— start Input data —

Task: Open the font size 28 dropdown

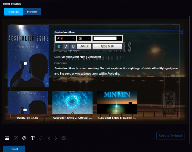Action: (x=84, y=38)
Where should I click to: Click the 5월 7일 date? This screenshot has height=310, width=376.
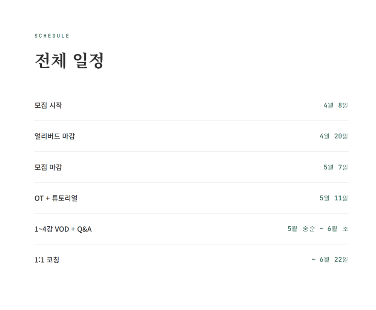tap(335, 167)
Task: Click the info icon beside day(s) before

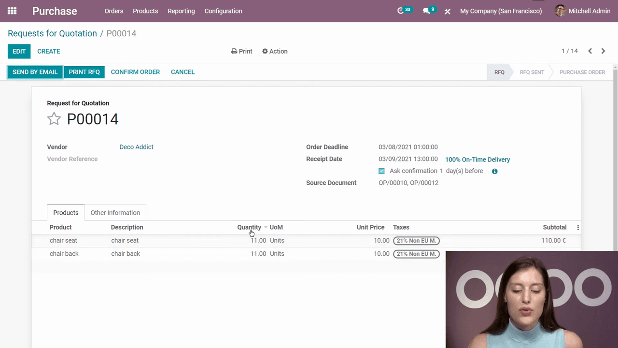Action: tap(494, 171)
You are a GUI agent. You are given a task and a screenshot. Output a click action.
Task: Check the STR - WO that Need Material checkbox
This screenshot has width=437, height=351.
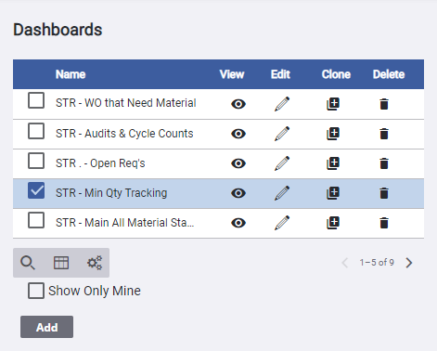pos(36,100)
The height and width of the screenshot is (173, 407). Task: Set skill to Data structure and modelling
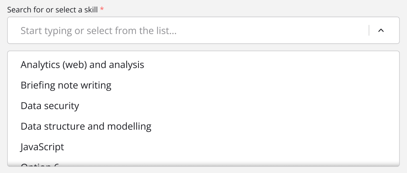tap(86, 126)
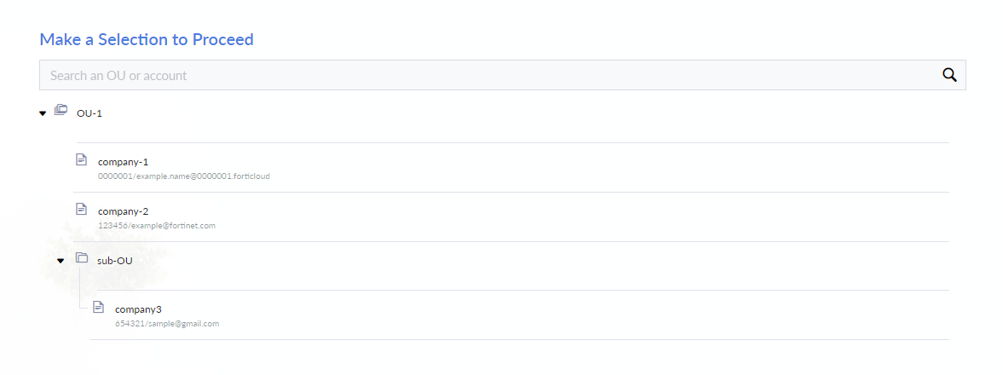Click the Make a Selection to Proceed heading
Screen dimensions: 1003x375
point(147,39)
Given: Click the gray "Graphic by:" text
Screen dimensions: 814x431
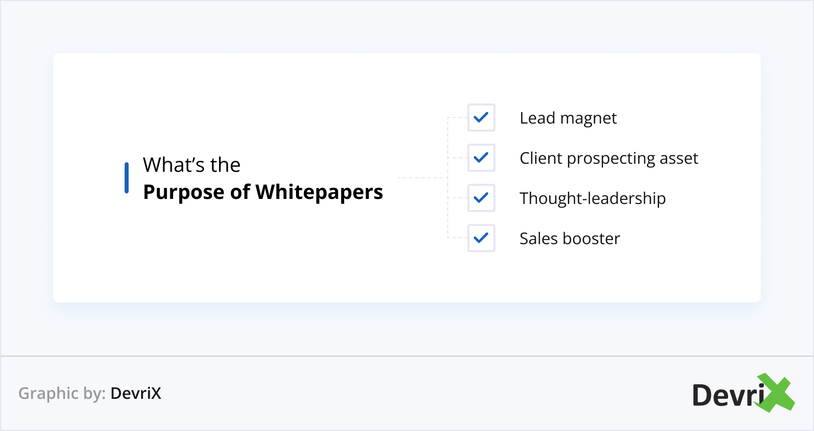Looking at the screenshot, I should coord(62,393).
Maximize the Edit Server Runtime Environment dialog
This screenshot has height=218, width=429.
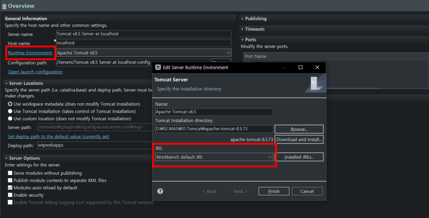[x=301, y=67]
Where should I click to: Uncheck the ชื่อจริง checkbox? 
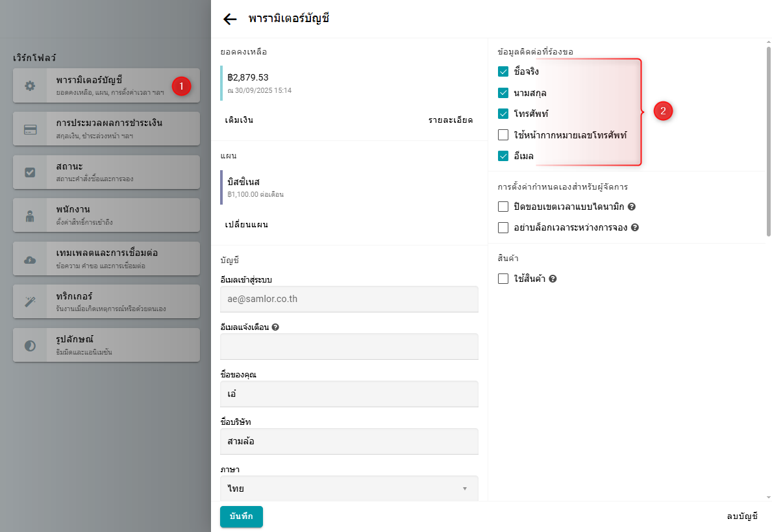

— end Input data —

• _Exercise requirements_:
Put every line of the material from the line containing "The height and" through the last line into a JSON list of strings, one string per line, skipping blank lines. Leave the pictures out.

• _Correct result_:
[
  "The height and width of the screenshot is (173, 407). Task: Set skill to Data structure and modelling",
  "tap(86, 126)",
  "Click the Make a Selection to Proceed heading",
  "Screen dimensions: 1003x375",
  "point(147,39)",
  "Given: Click the gray \"Graphic by:\" text",
  "Screen dimensions: 814x431",
  "Looking at the screenshot, I should coord(62,393).",
  "Maximize the Edit Server Runtime Environment dialog",
  "This screenshot has height=218, width=429.",
  "[x=301, y=67]",
  "Where should I click to: Uncheck the ชื่อจริง checkbox? "
]